Copy each line below that includes "agent".
------ GIVEN INFORMATION
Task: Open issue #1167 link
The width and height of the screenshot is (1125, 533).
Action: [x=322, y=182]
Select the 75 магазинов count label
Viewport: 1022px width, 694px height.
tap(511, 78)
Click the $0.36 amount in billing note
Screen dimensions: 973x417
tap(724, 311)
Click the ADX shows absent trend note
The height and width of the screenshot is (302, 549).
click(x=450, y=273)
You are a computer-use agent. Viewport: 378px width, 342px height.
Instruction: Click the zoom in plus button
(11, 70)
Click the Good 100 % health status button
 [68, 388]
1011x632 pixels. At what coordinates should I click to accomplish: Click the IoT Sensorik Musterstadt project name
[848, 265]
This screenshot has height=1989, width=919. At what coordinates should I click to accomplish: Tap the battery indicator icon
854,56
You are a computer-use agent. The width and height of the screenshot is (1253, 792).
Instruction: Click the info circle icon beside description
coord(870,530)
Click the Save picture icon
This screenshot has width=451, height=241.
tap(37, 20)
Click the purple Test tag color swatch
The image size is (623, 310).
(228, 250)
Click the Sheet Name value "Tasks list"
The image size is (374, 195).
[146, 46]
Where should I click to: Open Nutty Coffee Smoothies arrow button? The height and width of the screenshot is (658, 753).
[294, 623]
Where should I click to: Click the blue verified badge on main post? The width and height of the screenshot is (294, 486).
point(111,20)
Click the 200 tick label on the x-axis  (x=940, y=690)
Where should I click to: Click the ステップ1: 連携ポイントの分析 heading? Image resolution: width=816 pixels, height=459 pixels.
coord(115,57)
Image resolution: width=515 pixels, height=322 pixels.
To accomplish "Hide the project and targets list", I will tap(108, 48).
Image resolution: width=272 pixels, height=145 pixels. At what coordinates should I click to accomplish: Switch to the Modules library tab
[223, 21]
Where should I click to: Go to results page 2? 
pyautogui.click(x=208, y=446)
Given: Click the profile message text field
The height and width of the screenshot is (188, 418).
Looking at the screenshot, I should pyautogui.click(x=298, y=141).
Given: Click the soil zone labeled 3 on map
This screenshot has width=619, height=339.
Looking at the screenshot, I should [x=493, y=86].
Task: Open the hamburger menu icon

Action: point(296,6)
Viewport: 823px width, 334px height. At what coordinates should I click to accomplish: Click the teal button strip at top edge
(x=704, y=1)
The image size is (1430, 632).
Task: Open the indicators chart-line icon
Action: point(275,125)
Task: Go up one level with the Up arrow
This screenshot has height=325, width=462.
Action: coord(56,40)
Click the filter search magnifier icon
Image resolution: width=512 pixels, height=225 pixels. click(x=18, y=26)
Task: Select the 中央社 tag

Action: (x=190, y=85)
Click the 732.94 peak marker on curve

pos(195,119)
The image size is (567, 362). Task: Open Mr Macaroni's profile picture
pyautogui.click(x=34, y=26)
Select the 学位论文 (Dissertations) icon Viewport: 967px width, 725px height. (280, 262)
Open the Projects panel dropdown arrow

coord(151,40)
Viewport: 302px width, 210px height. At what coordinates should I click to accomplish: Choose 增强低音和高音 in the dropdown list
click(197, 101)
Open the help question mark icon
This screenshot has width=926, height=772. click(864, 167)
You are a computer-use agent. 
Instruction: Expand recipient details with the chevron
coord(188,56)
------------
- _SOLVED EXERCISE_
You are a computer-use agent. Viewport: 378px width, 342px height.
You are a computer-use agent. The width and height of the screenshot is (1253, 792).
You are a computer-use agent. 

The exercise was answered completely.